Há uma máxima na preservação do patrimônio histórico: a pedra fala, mas é preciso ter coragem para ouvi-la. Em São Luís, no entanto, o poder público prefere ditar o texto antes mesmo de entender o palco, enquanto a sociedade assiste de cabeça baixa. O “Dia C” amanhece com uma decisão que desafia a lógica urbana e revela o abismo moral daqueles que deveriam proteger a nossa historiografia.
A atual gestão da Fundação Municipal de Patrimônio Histórico (FUMPH), sob a batuta de Kátia Bogéa, escolheu o majestoso Palacete da Rua Formosa (Rua Afonso Pena, 46) para abrigar o futuro Museu Nacional do Azulejo. O projeto atrai parcerias internacionais e verbas federais, mas carrega uma ironia gritante que salta aos olhos de quem realmente conhece a cidade: a fachada do Palacete não possui um único azulejo. Trata-se de uma tipologia construtiva neoclássica, de alvenaria limpa. Instalar ali o santuário máximo da cerâmica luso-brasileira é forçar uma identidade cenográfica em um edifício que tem outra alma.
A contradição torna-se escárnio quando olhamos para as entregas da própria gestora. Em 2015, foi inaugurada a magistral restauração da Fábrica Santa Amélia, e o Solar Nazeu Quadros já serviu como palco vibrante para as artes e o patrimônio. Se já possuímos edifícios onde a azulejaria portuguesa é a protagonista natural e autêntica, qual o sentido de preterir e inviabilizar o Palacete da Rua Formosa, o endereço perfeito para abrigar a história viva do jornalismo maranhense?
O Silêncio Conivente e as Migalhas do Poder
A resposta não está apenas na conveniência de proteger a elite — celebrando a estética colonial inofensiva dos barões enquanto se apaga a imprensa que os questionava —, mas na falência de quem deveria contestar esse apagamento. A tragédia dessa obra sustenta-se em um silêncio que oscila, de forma nauseante, entre a conivência e a indiferença.
Onde estão os sindicatos? Onde estão os políticos de oposição? Mais estarrecedor ainda: onde estão os professores, mestres e doutores das universidades públicas do Maranhão? A academia, que deveria ser a primeira a apontar a aberração histórica e arquitetônica desse projeto, cala-se de forma obsequiosa. Aceitam a assepsia da nossa história, talvez anestesiados pela burocracia ou pelo receio de desagradar as instâncias de poder que orbitam a FUMPH e a Prefeitura.

A Traição à Herança de Neiva Moreira e a Cela Voluntária
A capitulação, contudo, atinge seu ápice na própria classe que deveria herdar a trincheira de gigantes como Neiva Moreira.
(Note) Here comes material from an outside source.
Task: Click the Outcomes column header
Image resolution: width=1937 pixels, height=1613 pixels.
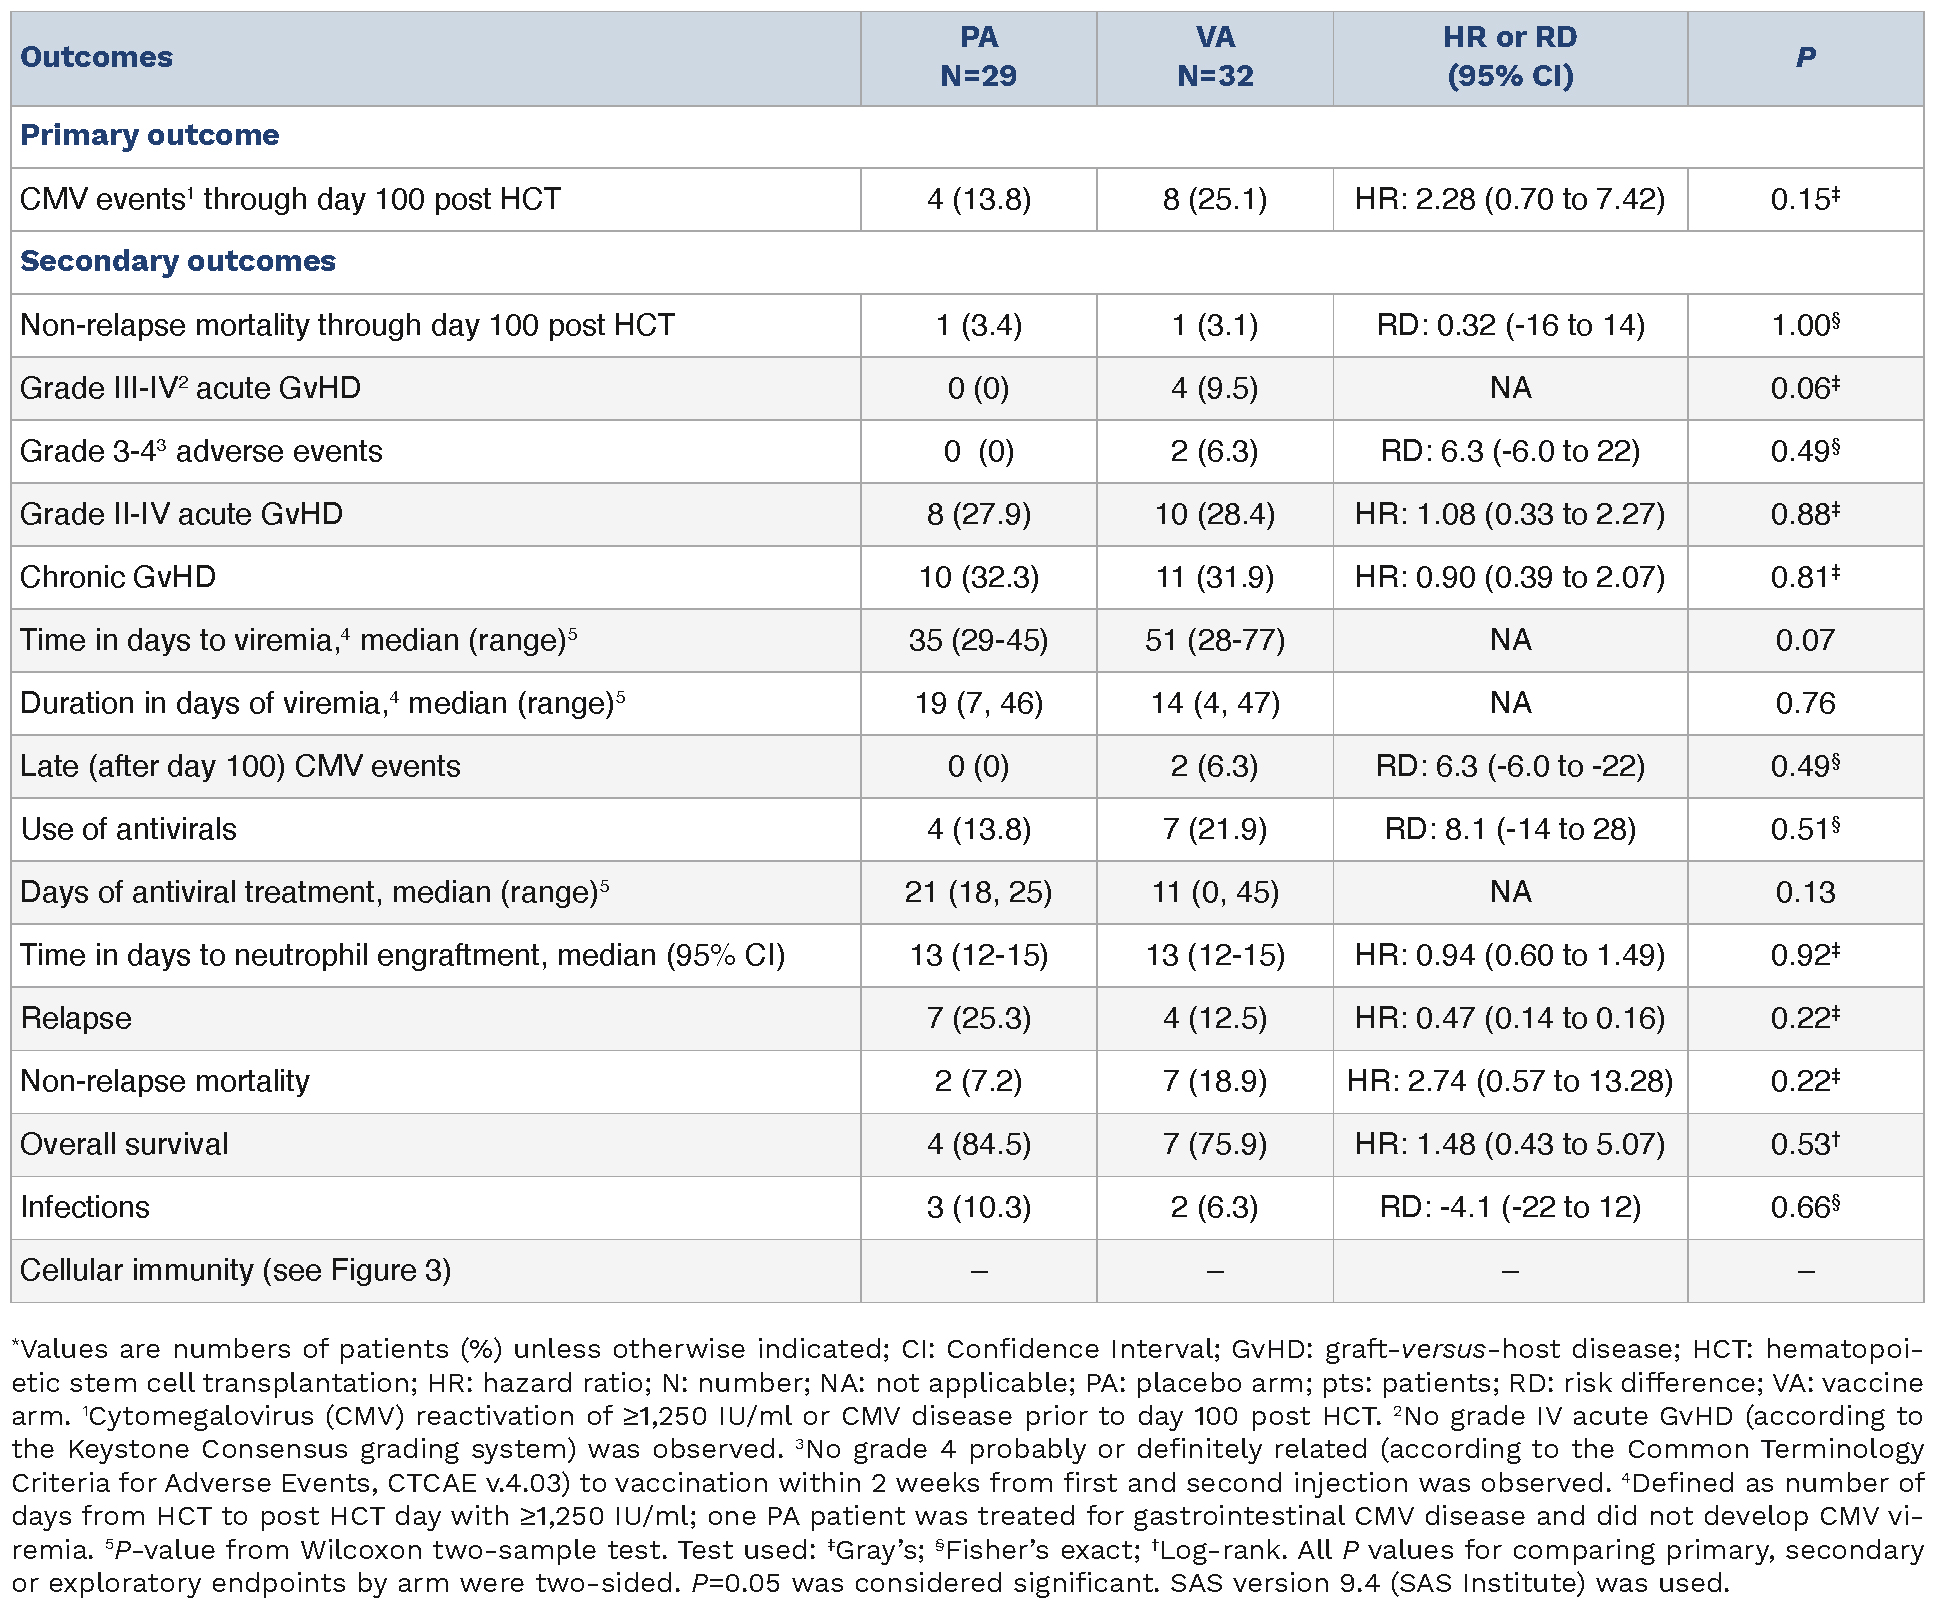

O fundador da Cadernos do Terceiro Mundo, que enfrentou a ditadura, o exílio e denunciou as engrenagens do capital global, jamais aceitaria ver a história da sua profissão varrida para debaixo de um tapete de azulejos.
Mas a coragem de Neiva não encontra eco no presente. Nos bastidores, um grupo de jornalistas tidos como “históricos” na defesa da profissão recebeu este debate de forma antecipada. A expectativa natural era de que, munidos do alerta, liderassem a carga para resgatar o Palacete e exigir a fundação do Museu da Imprensa. A resposta que ecoou de volta, porém, é o testamento da nossa decadência: disseram preferir não comprar a briga, optando por procurar Kátia Bogéa na esperança de conseguir, quem sabe, uma cela no novo prédio.
Trocaram a luta pela dignidade de um museu inteiro — e pela consagração de nomes monumentais do nosso jornalismo — por um cativeiro voluntário concedido pelo Estado.
O golpe democrático contra a nossa memória opera exatamente assim. Ele não precisa de censores fardados, cassetetes ou prisões arbitrárias; basta oferecer uma cela de consolação arquitetônica para que a própria classe jornalística entregue, sem resistência, o palacete e a liberdade que lhe pertenciam por direito e por história. A azulejaria já tem seus templos no Maranhão. O que nos falta, hoje, é a vergonha na cara para defender o nosso legado.